Giving Up on God: The Global Decline of Religion

Author: Ronald F. Inglehart

Affiliation: University of Michigan

Organization/Publisher: Foreign Affairs

Date/Place: September-October, 2020/USA

Type of Literature: Analysis

Word Count: 2793 


Keywords: Religion, Secularism, Ideology 


The author is the founder of World Values Survey, an international research program based at the University of Michigan that collects data through surveys about people’s cultural values and beliefs. The author argues that since 2007 religious beliefs have been slowly declining around the world. According to the author, the main reason for this decline is the changing attitudes in human sexuality, gender, and fertility. An unstated premise of the article is that one of modern religion’s major purpose was to provide comfort to people who suffer from uncertainty and fear. As such, it creates social cohesion and norms that help preserve the safety and security in times of stress and instability. Due to this emotional rather than cognitive definition of religion, as new technologies in fertility increase, the need for religion diminishes.
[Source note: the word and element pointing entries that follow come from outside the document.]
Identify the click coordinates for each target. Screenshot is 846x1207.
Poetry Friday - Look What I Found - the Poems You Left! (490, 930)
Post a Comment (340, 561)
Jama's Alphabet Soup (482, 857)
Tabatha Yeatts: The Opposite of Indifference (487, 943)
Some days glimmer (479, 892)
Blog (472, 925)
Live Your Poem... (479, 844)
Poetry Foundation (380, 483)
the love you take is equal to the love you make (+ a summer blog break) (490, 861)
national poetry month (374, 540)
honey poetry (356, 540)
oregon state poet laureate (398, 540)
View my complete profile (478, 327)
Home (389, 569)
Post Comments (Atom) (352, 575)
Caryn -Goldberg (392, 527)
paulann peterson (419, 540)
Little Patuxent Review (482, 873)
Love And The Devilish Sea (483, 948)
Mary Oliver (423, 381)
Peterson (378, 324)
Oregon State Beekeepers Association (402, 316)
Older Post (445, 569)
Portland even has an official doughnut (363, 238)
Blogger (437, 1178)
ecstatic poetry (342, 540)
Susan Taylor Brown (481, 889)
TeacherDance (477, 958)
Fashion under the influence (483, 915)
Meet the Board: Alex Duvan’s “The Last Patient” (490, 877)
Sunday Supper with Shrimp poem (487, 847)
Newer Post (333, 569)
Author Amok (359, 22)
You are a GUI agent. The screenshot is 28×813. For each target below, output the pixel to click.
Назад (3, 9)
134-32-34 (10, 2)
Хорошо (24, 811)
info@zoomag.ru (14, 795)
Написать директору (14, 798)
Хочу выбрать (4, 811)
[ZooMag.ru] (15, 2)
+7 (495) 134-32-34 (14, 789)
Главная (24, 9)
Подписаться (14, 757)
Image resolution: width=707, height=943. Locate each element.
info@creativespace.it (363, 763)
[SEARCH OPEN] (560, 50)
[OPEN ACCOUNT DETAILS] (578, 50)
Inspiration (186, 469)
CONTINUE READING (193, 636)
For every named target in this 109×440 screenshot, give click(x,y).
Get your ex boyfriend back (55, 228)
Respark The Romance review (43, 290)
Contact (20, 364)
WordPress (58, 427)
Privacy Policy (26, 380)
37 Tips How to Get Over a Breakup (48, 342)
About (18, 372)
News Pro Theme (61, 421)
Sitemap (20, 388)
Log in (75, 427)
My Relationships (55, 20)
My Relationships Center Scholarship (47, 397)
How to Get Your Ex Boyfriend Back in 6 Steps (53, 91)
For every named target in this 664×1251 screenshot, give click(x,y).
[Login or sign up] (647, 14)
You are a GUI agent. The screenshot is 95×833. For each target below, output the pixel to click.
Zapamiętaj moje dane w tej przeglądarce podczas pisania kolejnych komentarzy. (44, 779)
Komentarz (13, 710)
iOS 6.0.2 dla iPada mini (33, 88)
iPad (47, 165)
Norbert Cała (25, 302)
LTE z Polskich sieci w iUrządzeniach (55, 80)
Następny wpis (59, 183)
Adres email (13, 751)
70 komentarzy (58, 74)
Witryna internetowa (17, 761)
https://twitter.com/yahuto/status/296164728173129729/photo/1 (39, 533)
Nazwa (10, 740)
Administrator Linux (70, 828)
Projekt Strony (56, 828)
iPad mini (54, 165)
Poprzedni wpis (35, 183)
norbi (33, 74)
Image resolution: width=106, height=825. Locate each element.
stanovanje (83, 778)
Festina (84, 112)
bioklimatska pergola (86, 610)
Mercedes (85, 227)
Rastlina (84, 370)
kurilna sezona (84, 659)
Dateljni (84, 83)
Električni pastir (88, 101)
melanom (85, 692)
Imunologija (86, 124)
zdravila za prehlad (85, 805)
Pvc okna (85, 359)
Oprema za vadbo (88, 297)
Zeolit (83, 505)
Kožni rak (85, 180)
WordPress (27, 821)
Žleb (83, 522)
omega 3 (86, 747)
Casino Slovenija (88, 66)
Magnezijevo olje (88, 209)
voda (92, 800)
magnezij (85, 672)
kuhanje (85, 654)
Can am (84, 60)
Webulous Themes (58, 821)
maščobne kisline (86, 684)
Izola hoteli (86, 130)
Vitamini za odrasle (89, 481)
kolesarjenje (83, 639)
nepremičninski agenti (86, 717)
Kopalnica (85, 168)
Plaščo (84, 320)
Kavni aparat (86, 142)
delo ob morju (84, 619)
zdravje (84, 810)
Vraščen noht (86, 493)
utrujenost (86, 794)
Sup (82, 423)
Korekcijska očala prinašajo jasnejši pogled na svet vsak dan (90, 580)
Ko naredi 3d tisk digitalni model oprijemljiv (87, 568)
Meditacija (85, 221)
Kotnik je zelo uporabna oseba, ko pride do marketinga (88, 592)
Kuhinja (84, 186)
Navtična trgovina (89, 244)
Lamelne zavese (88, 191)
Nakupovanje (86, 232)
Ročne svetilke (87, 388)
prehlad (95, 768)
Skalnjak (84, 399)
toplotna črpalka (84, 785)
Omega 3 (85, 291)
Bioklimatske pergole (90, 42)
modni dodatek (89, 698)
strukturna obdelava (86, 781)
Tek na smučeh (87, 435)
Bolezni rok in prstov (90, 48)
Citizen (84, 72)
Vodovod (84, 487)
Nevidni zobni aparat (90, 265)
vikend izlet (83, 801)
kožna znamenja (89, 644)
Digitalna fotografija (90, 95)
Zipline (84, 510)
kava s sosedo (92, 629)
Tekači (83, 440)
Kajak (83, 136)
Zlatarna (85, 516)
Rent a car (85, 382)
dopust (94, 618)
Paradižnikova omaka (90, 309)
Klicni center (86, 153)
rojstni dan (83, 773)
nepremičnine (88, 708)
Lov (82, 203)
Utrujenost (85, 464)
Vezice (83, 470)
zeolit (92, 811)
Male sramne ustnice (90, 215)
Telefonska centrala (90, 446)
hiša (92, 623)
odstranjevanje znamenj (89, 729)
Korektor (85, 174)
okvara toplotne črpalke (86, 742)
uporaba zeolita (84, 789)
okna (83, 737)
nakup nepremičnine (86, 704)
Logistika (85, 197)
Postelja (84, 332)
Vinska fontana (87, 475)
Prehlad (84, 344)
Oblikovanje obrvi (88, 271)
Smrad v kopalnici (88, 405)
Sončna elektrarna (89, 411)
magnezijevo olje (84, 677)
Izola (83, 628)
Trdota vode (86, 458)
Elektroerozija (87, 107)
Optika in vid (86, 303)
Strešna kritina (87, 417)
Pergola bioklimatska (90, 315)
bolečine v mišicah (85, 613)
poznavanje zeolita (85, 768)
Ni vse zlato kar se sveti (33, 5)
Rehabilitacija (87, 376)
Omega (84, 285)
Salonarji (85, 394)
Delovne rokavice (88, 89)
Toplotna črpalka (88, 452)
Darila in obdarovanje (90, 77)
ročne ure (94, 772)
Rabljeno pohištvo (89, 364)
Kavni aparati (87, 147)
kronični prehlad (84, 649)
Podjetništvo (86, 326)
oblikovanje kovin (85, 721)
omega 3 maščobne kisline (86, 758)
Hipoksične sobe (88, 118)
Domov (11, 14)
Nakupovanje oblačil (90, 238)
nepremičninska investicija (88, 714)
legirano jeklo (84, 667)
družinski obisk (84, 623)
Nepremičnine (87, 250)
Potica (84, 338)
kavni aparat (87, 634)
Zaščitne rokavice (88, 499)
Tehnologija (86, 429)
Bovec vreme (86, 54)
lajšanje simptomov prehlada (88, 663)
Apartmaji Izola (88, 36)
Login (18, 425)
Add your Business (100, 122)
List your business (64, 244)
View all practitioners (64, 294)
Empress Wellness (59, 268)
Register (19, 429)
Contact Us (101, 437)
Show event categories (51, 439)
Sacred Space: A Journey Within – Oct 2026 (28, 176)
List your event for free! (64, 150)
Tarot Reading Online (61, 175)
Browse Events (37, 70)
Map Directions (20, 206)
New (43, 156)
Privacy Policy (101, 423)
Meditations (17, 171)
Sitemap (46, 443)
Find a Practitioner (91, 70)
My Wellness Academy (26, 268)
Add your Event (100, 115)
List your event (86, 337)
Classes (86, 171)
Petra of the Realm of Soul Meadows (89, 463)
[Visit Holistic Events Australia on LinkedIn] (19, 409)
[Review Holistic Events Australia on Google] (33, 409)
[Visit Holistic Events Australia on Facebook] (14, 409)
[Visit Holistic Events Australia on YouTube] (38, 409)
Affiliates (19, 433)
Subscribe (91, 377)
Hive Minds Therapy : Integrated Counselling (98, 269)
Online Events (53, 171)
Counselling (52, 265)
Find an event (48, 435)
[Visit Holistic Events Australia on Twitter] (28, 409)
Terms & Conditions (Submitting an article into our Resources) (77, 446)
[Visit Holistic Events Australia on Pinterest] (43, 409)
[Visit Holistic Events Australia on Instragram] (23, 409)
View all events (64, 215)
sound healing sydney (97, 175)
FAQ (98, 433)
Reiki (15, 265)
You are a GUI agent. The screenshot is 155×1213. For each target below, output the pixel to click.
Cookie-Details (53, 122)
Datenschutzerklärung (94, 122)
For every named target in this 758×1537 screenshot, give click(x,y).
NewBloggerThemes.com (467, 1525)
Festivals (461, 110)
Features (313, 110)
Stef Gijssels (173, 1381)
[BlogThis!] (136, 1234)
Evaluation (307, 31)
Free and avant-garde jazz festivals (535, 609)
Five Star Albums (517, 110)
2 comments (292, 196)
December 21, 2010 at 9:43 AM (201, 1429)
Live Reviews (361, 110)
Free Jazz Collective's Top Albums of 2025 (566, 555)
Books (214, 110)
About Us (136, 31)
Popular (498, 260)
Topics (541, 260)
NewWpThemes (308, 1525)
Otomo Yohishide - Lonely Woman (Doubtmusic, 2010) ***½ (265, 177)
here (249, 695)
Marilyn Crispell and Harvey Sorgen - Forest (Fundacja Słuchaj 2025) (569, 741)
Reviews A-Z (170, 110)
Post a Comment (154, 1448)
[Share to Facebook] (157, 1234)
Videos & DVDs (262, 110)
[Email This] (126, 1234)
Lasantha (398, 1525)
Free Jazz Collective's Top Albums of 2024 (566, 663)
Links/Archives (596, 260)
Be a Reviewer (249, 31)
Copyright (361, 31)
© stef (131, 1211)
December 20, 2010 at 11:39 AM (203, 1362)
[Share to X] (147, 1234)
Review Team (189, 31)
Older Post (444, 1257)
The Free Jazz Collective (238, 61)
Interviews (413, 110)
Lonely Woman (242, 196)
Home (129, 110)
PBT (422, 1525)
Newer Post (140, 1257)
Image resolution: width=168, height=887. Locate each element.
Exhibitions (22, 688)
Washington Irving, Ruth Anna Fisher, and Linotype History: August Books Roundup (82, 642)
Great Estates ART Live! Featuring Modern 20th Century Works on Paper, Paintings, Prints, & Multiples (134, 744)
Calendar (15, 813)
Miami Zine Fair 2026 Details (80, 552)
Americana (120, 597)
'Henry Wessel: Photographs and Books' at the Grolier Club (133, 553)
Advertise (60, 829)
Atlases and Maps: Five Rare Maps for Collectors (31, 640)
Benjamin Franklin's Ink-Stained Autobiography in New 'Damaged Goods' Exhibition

The author relies on a long-term study conducted from 1981 to 2020. While for a brief period after the Cold War religion filled the vacuum of declining communist ideology, in the post 2007 world that trend is reversed. The two exceptions to this trend are India and the Muslim world, where according to the author, society is increasingly traditional and conservative. The United States is the leading secularizing country in the world—doubling its pace towards secularization. While the author’s arguments catch headlines, the article fails to articulate how the survey defines “traditional” vs. “secular,” and what is “religious” in religion exactly? This even applies to seemingly specific questions regarding God: what kind of God exactly? The theoretical weaknesses cloud what appear to be “hard” social scientific facts about societies. For example, the “fact” that changing gender norms have a direct impact toward secularization already assumes that religion is primarily a private enterprise interested in “family values.” The circular reasoning reinforces the authors’ assumptions by driving data towards foregone conclusions. The article argues that “traditional” societies are also more corrupt and violent than secular ones. The reader is left to question if traditional is only a synonym for bad while secular means good. This article is a primary example of how theoretically unreflective social science can skew our understanding of reality.